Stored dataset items
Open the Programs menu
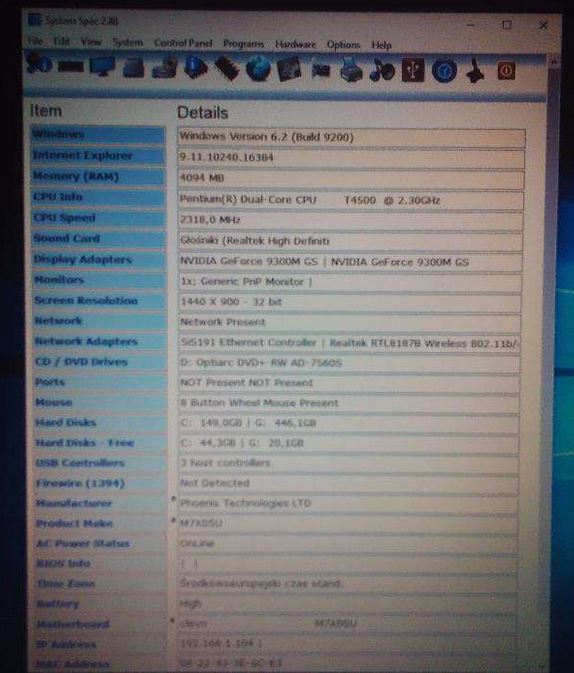Viewport: 574px width, 673px height. (x=243, y=44)
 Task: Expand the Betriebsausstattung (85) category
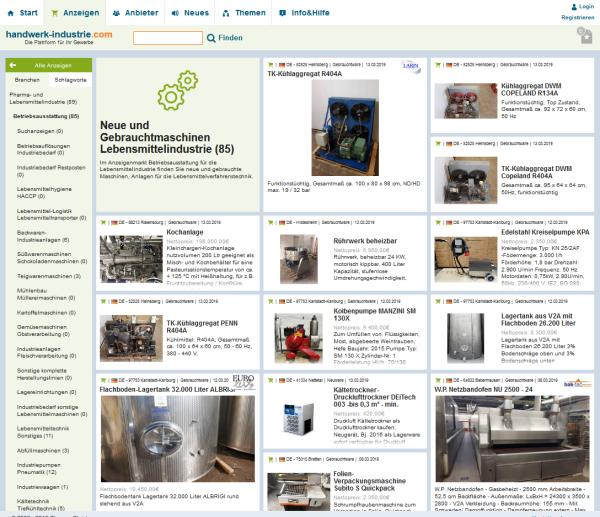pos(46,116)
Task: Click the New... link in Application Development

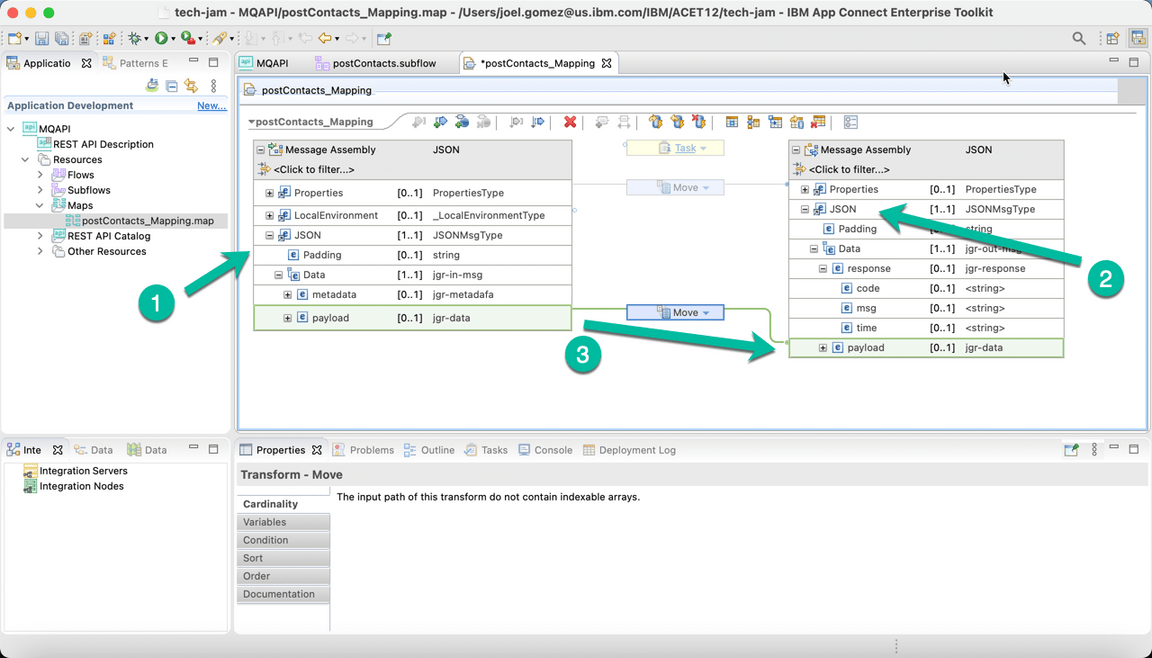Action: click(211, 105)
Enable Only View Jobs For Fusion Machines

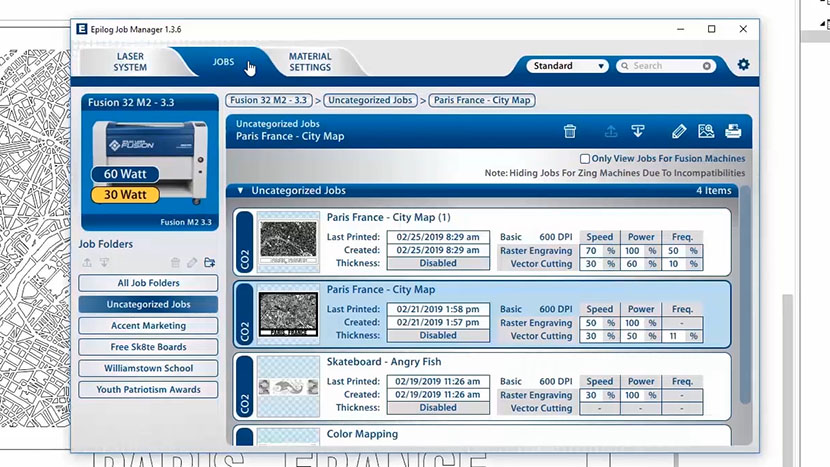tap(585, 159)
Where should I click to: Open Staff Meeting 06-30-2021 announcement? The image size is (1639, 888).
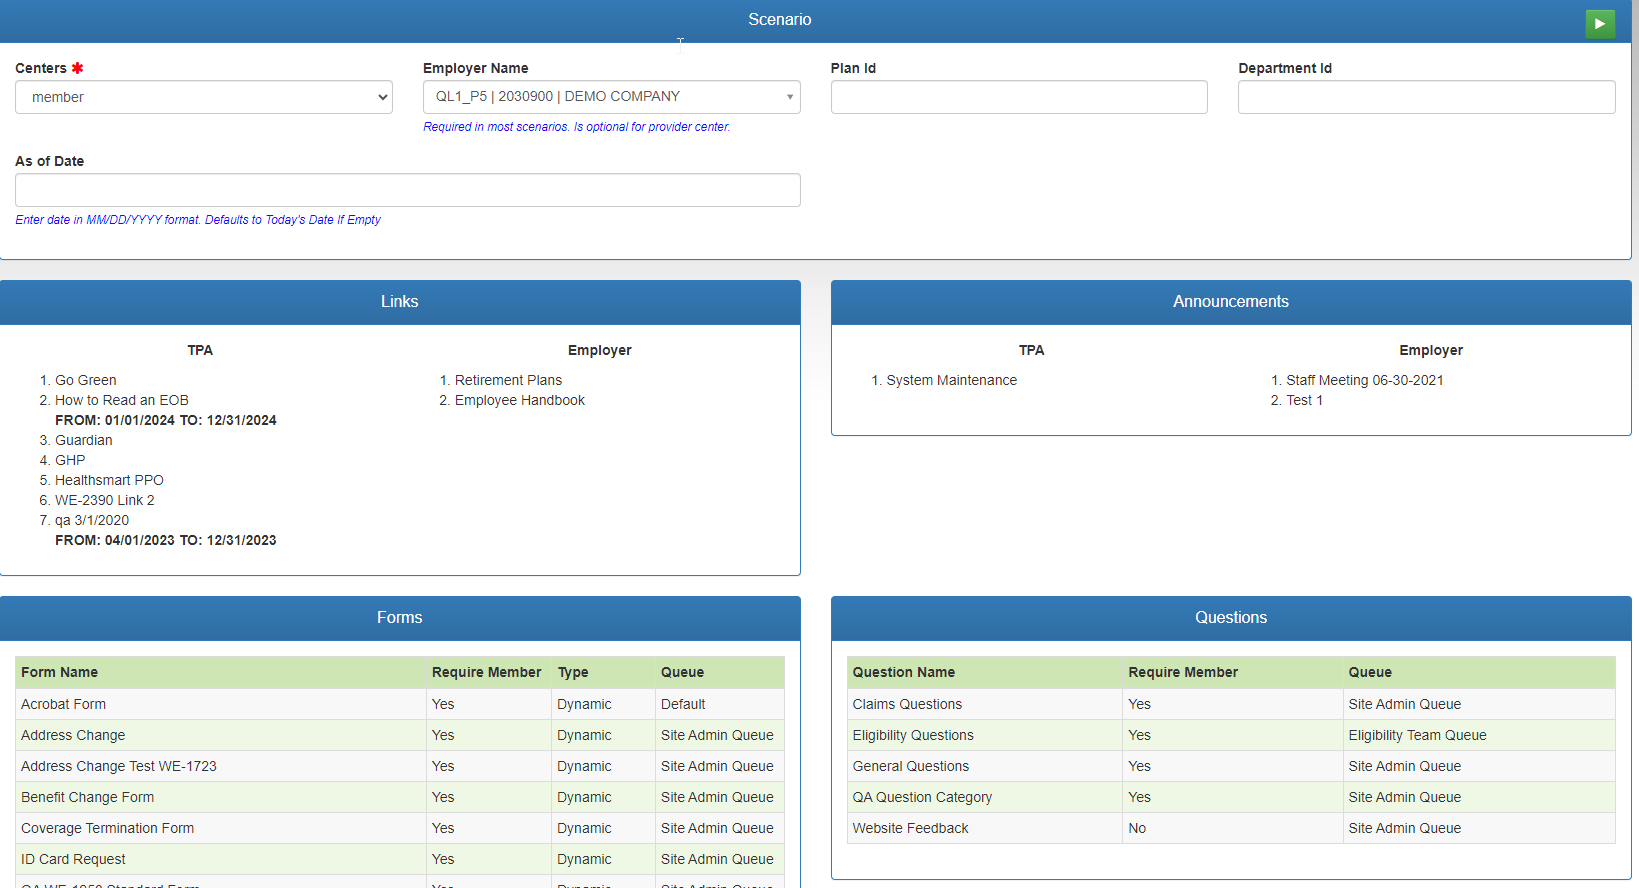coord(1364,380)
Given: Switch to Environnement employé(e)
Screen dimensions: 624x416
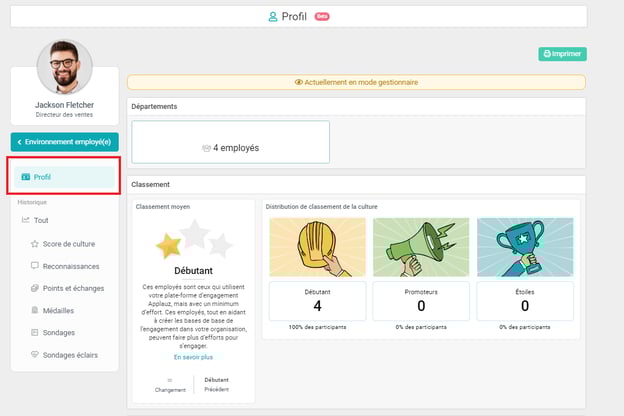Looking at the screenshot, I should [x=65, y=142].
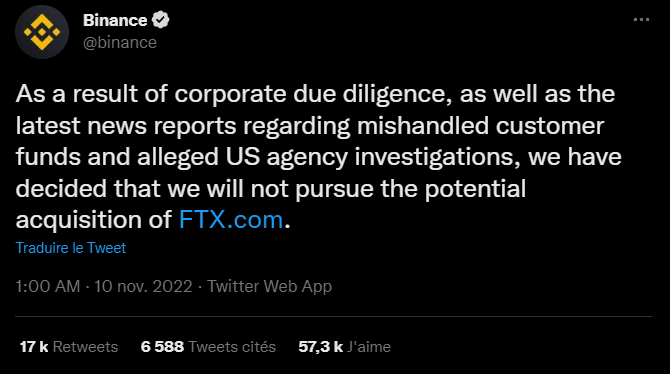The image size is (670, 374).
Task: Open the Tweets cités list label
Action: click(x=232, y=347)
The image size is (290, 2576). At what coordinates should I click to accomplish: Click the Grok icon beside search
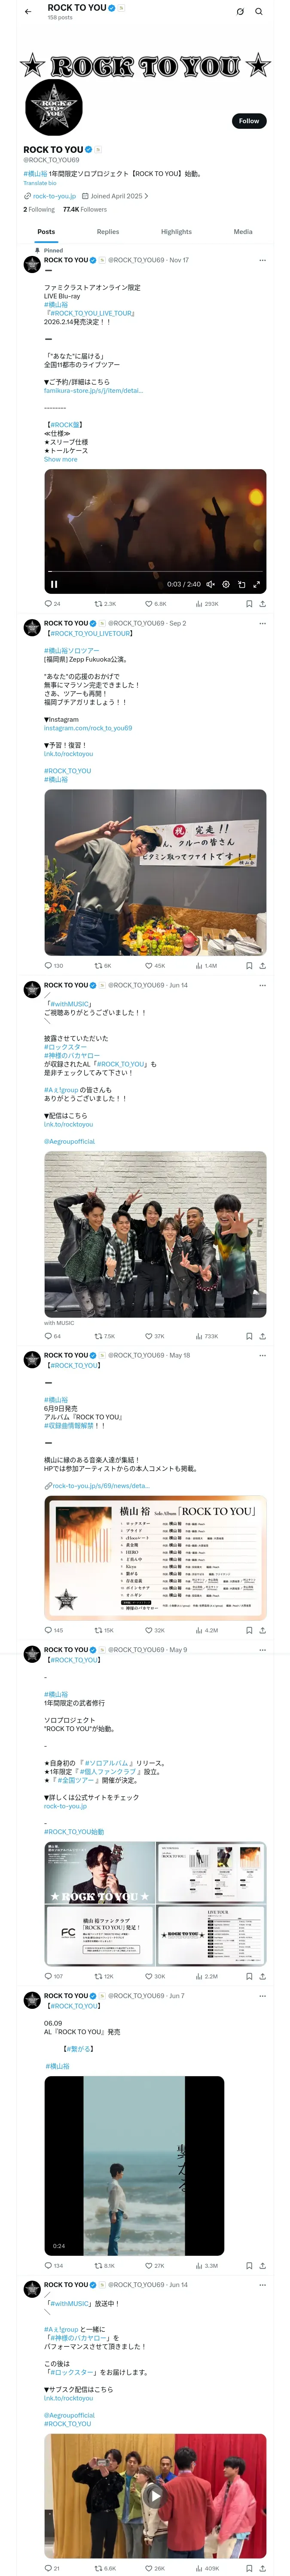[240, 12]
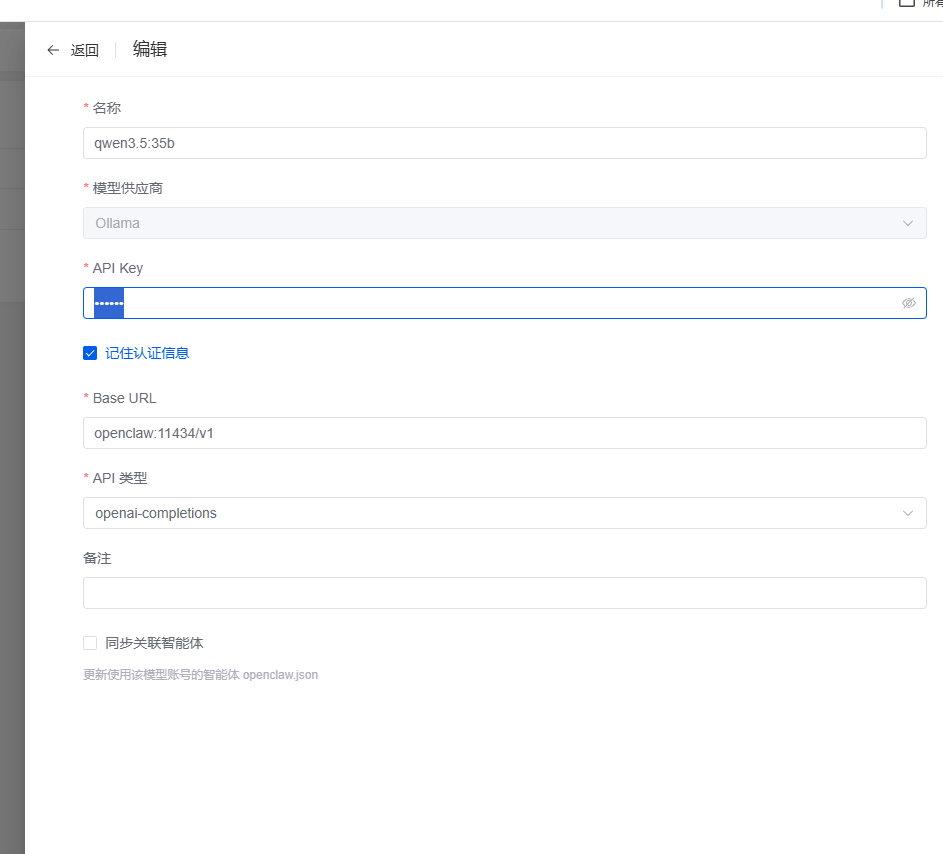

TASK BRIEF: Of the entries above, print exactly those lines that run from the one containing "Screen dimensions: 624x416" through the last line, excluding any pictures.

RESULT BELOW:
Screen dimensions: 624x416
Looking at the screenshot, I should [x=65, y=142].
The image size is (670, 374).
Task: Open the Tweets cités list label
Action: click(x=232, y=347)
The image size is (290, 2576). At what coordinates should I click to accomplish: Click the Grok icon beside search
[240, 12]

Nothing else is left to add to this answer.